Like most start-up founders, those lessons are coming into play amid today’s tough market environment. “Over the past few years, most companies have become very fat with a crazy amount of capital being thrown at them. Now, we are going to the gym. We cut down on the fat, so that we can become more muscular when the time comes.”
Given the headwinds, a public listing is not currently on the table, says Lim. “Look, the current environment will not last forever. But whoever lasts this current environment will emerge much, much stronger, and we hope to be one of them. Then, that’s when we eventually find our way to an IPO or whatsoever.”

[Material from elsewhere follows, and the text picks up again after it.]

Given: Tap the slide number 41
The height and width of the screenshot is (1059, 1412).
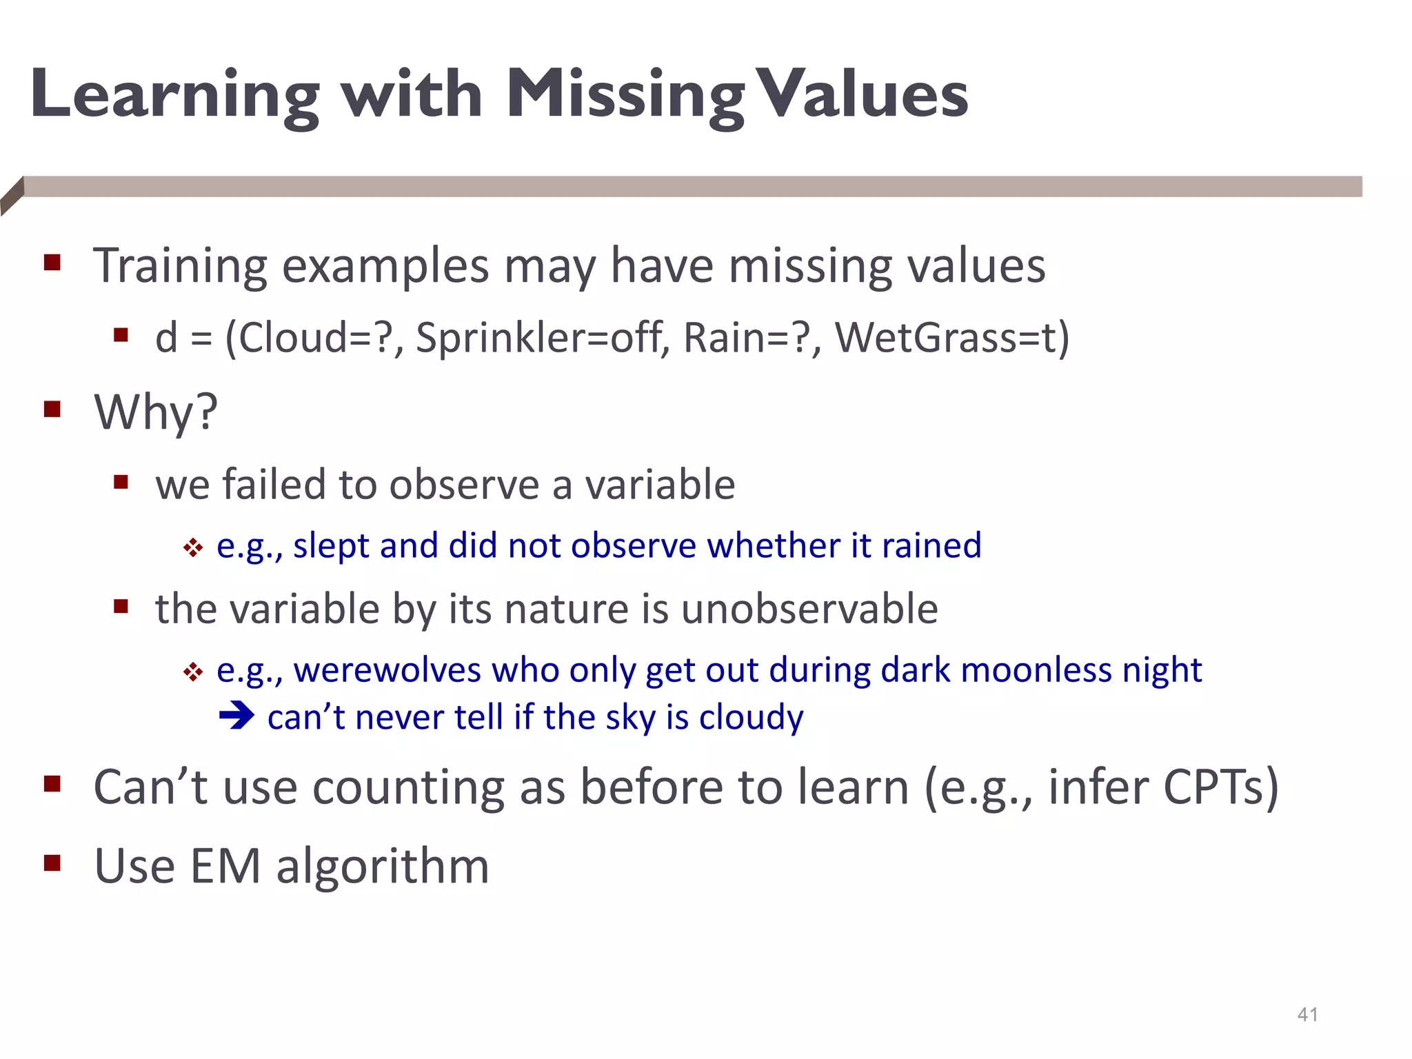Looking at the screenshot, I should (1308, 1014).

The company is, however, making its own moves in the public markets. In October, a special purpose vehicle indirectly wholly-owned by Doctor Anywhere offered to take over the Catalist-listed Asian Healthcare Specialists at 18.8 cents per share. The offer price represents a premium of 18.3% over the one-month volume weighted average price of the shares.
The vehicle, Labrador Park, has three members of the management of Doctor Anywhere on its board of directors. In addition to Lim, who is founder, CEO, chairman and sole executive director of Doctor Anywhere, the two other members are Ng Chen Xuan, Doctor Anywhere’s senior manager for corporate development; and Melissa Marie Tan Shu Ling, legal director of Doctor Anywhere.
As he accepts this year’s entrepreneurship award from EY, does Lim have a word of advice for potential founders? “If I had been from the healthcare space, I wouldn’t have started Doctor Anywhere… A lot of people who want to start something keep thinking about it and analysing the space over and over again. But the truth is, there’s no better way to start than to just do it.”
“It’s a bit like jogging,” he adds. “The most difficult part is wearing your shoes.”